Lines outside the range are not wanted. Give again exactly the lines between the line holding "You are a computer-use agent. Image resolution: width=324" and the line holding "You are a computer-use agent. This", inclusive, from the listing below.
[Task input Boundary: Start]
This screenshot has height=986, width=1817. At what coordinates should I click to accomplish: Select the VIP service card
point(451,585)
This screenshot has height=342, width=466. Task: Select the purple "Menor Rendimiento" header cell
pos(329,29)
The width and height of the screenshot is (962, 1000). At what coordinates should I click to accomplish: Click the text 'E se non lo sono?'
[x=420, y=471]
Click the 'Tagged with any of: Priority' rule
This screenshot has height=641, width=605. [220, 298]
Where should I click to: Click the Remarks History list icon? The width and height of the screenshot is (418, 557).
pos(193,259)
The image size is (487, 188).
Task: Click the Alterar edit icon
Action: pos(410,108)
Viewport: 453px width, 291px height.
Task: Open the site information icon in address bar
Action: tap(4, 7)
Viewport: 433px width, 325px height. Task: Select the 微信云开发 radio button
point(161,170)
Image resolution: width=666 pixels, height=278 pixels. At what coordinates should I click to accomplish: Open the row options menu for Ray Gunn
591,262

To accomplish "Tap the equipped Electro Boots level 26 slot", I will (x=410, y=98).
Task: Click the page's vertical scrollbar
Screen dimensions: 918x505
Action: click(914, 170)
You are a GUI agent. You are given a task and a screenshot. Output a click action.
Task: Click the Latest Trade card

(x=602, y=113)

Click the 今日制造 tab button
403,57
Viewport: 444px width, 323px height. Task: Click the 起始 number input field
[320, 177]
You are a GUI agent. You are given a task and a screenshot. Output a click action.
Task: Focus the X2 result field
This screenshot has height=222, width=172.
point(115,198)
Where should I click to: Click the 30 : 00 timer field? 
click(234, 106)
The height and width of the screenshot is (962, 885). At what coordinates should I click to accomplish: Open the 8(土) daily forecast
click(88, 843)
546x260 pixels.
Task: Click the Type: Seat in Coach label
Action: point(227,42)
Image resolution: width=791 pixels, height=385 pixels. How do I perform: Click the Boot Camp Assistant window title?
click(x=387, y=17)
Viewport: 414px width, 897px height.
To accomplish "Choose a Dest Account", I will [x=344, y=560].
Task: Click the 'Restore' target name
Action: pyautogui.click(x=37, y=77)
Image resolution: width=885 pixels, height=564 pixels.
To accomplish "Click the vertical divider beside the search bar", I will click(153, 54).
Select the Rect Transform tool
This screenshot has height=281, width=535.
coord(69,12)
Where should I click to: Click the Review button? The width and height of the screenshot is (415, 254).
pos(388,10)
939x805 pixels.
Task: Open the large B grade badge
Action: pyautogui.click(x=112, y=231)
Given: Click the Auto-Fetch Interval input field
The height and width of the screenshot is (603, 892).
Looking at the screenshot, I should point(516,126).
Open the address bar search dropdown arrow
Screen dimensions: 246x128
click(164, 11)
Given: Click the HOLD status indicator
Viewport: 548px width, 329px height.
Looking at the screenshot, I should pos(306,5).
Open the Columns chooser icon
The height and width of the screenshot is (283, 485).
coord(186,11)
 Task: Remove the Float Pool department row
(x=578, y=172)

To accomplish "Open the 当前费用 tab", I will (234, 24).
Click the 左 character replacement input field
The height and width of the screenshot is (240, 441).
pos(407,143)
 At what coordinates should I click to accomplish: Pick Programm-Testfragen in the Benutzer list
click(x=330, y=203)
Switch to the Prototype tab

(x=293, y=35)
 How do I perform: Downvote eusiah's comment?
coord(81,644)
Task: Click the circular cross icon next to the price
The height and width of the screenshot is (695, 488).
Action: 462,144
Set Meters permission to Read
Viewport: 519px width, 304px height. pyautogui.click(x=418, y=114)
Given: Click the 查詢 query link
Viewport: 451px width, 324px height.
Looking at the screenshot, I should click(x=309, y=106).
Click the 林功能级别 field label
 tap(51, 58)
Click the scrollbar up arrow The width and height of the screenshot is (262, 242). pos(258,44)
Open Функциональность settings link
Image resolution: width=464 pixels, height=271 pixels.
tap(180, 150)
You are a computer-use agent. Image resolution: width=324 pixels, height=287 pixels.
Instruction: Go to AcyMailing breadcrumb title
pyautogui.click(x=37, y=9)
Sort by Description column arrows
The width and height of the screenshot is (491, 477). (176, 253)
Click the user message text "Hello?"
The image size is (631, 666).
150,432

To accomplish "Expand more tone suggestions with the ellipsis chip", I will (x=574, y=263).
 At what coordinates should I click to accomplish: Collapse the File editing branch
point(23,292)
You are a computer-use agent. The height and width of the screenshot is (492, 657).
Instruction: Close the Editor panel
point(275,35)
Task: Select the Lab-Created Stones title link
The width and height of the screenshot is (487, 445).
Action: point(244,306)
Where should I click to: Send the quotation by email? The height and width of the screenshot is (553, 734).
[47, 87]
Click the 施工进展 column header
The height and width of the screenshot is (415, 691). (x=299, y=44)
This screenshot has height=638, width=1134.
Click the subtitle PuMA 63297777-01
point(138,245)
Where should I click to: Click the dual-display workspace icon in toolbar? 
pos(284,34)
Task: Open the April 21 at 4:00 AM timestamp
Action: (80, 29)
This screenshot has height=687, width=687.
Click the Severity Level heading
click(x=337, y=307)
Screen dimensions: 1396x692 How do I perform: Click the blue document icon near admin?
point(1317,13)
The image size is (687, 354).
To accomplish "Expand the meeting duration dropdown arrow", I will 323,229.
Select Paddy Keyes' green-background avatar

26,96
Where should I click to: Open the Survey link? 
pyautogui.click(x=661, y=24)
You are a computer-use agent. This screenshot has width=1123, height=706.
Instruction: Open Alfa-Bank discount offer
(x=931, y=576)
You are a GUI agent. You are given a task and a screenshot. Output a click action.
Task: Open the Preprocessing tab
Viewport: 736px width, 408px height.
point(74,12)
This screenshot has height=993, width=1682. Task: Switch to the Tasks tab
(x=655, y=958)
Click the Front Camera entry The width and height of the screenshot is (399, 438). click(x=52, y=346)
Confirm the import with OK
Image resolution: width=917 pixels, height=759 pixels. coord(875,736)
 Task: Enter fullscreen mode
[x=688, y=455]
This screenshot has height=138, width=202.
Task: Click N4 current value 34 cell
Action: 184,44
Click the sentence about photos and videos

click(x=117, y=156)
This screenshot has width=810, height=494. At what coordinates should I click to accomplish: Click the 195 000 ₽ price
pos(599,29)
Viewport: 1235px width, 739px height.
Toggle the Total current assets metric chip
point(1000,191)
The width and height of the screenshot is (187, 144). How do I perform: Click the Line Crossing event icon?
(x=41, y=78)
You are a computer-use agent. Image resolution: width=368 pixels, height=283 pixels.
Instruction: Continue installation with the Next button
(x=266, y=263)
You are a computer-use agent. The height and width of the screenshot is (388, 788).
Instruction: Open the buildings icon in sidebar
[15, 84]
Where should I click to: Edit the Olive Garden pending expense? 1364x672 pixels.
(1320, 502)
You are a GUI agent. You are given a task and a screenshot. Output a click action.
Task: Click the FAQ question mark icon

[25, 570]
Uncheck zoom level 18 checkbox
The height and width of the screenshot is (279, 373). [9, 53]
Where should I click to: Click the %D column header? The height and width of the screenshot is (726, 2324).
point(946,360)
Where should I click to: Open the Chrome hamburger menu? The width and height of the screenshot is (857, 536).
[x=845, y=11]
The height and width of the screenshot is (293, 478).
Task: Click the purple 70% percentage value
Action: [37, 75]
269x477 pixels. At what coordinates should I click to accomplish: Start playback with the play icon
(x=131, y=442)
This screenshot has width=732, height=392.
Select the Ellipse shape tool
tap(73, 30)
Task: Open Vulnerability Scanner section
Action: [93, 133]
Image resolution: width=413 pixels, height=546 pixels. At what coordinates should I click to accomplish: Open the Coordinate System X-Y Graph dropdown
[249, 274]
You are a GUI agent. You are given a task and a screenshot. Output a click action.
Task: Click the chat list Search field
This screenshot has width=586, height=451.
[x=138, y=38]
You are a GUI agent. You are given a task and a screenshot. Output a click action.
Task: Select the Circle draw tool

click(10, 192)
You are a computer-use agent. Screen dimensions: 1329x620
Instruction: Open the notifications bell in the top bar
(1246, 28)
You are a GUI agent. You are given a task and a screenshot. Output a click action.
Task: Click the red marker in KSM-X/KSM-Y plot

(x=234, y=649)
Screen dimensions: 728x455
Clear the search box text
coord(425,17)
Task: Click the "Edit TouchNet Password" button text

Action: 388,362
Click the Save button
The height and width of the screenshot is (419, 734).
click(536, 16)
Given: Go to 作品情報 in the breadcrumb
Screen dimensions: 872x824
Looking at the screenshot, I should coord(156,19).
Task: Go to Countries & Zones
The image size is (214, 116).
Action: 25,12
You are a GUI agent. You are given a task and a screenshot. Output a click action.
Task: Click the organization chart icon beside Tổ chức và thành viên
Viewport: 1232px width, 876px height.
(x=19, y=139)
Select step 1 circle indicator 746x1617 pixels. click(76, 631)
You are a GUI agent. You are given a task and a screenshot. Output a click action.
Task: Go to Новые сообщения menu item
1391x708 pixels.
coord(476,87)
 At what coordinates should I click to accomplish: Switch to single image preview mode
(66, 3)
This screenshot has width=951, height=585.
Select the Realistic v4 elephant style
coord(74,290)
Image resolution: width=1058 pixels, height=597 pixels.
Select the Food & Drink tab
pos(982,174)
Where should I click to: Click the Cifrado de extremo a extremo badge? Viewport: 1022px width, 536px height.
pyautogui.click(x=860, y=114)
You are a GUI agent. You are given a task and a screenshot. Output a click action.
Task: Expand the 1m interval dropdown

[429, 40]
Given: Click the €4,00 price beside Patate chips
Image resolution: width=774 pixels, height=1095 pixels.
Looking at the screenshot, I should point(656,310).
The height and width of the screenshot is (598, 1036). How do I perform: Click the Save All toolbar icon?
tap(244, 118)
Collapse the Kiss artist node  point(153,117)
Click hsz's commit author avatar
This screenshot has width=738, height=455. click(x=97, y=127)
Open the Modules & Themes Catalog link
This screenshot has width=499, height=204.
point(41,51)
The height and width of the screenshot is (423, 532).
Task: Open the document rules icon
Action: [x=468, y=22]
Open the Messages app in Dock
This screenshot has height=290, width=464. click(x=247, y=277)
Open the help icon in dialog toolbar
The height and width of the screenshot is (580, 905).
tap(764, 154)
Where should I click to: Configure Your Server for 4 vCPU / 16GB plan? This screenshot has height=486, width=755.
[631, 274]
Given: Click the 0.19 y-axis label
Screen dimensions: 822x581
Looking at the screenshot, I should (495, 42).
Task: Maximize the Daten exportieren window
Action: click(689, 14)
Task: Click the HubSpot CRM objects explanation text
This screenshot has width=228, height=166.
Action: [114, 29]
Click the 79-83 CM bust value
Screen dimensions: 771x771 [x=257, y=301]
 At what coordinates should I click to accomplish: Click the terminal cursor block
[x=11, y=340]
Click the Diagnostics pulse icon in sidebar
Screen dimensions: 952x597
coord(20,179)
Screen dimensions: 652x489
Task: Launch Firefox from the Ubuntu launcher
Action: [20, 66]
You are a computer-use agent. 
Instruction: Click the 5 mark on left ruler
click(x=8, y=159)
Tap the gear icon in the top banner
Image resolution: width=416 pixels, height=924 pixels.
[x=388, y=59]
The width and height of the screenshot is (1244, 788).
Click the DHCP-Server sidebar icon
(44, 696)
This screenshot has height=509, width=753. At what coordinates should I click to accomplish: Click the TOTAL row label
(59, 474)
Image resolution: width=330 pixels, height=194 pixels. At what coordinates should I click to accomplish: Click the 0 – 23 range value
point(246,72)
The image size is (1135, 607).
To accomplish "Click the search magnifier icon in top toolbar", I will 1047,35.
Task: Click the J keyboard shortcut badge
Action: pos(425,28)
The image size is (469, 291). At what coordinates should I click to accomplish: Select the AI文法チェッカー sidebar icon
[Task input Boundary: End]
> [Answer space]:
You are a computer-use agent. Image resolution: width=324 pixels, height=287 pixels.
Instruction: Go to AcyMailing breadcrumb title
pyautogui.click(x=37, y=9)
Sort by Description column arrows
The width and height of the screenshot is (491, 477). (176, 253)
Click the user message text "Hello?"
The image size is (631, 666).
150,432

To accomplish "Expand more tone suggestions with the ellipsis chip", I will (x=574, y=263).
 At what coordinates should I click to accomplish: Collapse the File editing branch
point(23,292)
You are a computer-use agent. The height and width of the screenshot is (492, 657).
Instruction: Close the Editor panel
point(275,35)
Task: Select the Lab-Created Stones title link
The width and height of the screenshot is (487, 445).
Action: point(244,306)
Where should I click to: Send the quotation by email? The height and width of the screenshot is (553, 734).
[47, 87]
Click the 施工进展 column header
The height and width of the screenshot is (415, 691). (x=299, y=44)
This screenshot has height=638, width=1134.
Click the subtitle PuMA 63297777-01
point(138,245)
Where should I click to: Click the dual-display workspace icon in toolbar? 
pos(284,34)
Task: Open the April 21 at 4:00 AM timestamp
Action: (80, 29)
This screenshot has height=687, width=687.
Click the Severity Level heading
click(x=337, y=307)
Screen dimensions: 1396x692 How do I perform: Click the blue document icon near admin?
point(1317,13)
The image size is (687, 354).
To accomplish "Expand the meeting duration dropdown arrow", I will 323,229.
Select Paddy Keyes' green-background avatar

26,96
Where should I click to: Open the Survey link? 
pyautogui.click(x=661, y=24)
You are a computer-use agent. This screenshot has width=1123, height=706.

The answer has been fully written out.